Queen’s Park has been bracing for a possible springtime election for months, and now we know what might cause it: new fees for public transit. The Star reports that provincial NDP leader Andrea Horwath is threatening to topple Kathleen Wynne’s government if the Liberal premier tries to include “new taxes, tolls or fees that hit middle-class families” in Ontario’s next budget. The move is clearly aimed at the Liberal party’s ongoing attempts to implement new “revenue tools” to pay for new public-transit projects in the Greater Toronto Area. Without, at minimum, increasing the gas tax and tapping the HST for a few million a year, it’s likely that Queen’s Park will have difficulty delivering on Metrolinx’s commitment to build, among other things, a new relief subway line for east-end Toronto commuters.

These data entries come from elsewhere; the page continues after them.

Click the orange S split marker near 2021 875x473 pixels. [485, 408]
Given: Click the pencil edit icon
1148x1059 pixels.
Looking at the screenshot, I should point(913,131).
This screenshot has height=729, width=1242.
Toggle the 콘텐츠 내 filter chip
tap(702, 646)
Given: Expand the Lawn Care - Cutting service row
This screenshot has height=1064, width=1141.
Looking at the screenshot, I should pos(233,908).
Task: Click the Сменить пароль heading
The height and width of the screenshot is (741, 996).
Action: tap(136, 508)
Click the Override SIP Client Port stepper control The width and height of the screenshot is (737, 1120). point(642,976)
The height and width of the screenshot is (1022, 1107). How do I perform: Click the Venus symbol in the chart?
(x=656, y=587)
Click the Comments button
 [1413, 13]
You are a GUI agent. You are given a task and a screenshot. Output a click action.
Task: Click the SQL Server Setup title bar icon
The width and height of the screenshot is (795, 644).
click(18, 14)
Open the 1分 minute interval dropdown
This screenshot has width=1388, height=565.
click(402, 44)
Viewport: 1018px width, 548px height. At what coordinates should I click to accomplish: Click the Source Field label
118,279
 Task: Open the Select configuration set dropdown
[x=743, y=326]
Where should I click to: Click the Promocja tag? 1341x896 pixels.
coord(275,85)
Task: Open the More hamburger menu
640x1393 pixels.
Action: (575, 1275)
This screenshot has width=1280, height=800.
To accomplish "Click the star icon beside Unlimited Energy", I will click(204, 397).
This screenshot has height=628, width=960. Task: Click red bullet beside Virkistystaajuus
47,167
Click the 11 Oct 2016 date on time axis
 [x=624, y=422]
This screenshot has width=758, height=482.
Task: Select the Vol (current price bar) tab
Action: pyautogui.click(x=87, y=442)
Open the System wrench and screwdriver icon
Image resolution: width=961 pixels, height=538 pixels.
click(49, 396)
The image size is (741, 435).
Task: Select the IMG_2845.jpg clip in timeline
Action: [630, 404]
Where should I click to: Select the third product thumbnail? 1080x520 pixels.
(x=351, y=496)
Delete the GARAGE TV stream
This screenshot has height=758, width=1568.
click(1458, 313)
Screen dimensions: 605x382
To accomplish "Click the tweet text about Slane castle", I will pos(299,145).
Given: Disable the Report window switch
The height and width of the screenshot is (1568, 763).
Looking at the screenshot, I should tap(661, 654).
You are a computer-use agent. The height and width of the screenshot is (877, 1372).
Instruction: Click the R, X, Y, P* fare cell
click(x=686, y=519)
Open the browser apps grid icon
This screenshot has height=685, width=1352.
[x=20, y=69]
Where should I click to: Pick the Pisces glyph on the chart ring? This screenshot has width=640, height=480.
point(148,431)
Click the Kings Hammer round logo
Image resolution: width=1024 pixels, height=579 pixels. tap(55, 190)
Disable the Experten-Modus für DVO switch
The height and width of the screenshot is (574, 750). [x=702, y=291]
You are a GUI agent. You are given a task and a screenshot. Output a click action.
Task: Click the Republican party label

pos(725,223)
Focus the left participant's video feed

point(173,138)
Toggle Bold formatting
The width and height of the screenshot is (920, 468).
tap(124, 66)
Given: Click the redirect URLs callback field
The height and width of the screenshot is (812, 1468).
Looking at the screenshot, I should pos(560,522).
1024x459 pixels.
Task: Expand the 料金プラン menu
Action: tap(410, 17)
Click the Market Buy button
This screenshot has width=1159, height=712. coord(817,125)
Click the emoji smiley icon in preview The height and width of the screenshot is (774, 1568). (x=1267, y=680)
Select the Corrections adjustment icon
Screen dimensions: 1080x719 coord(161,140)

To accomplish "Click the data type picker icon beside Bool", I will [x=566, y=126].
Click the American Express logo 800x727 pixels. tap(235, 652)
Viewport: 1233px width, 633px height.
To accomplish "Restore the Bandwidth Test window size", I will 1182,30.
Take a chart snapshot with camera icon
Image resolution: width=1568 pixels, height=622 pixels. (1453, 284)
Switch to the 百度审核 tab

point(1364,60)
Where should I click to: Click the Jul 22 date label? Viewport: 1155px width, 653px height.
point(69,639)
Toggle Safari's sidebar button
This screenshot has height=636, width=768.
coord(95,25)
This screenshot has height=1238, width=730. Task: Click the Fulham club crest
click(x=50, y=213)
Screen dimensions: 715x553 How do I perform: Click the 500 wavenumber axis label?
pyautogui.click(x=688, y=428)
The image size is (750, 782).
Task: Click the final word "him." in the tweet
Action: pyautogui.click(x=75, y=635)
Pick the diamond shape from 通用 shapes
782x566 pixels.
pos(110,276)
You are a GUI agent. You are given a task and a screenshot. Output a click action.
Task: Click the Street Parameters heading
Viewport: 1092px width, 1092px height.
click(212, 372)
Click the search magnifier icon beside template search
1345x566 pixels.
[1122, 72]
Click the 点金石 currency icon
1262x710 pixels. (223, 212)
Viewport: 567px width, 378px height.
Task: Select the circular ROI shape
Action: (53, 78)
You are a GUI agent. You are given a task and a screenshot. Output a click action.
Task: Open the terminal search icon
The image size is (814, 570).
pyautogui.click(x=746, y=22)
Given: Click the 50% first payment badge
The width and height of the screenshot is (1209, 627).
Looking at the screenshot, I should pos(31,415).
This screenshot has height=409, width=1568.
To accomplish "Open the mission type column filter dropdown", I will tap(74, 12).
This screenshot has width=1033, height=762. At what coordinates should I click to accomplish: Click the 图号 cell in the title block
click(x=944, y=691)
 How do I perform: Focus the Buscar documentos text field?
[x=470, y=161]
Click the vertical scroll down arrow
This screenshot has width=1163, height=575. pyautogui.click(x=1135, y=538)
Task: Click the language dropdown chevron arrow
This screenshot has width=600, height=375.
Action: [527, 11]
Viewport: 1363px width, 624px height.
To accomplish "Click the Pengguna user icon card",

Presumably Horwath would have no trouble bringing Tim Hudak and his provincial Conservatives on-side; they have no love for new taxes, and they want an election. Wynne’s position is especially difficult because her own government apparatus has produced two separate reports in favour of tax hikes and fees for Toronto public transit—one of them from Metrolinx and the other from an official advisory panel. And so Wynne’s choice, apparently, is either to ignore advice and possibly inflame her left-leaning, urban-dwelling base, or to risk going to the polls in a few months. She has already said that she’d choose the latter.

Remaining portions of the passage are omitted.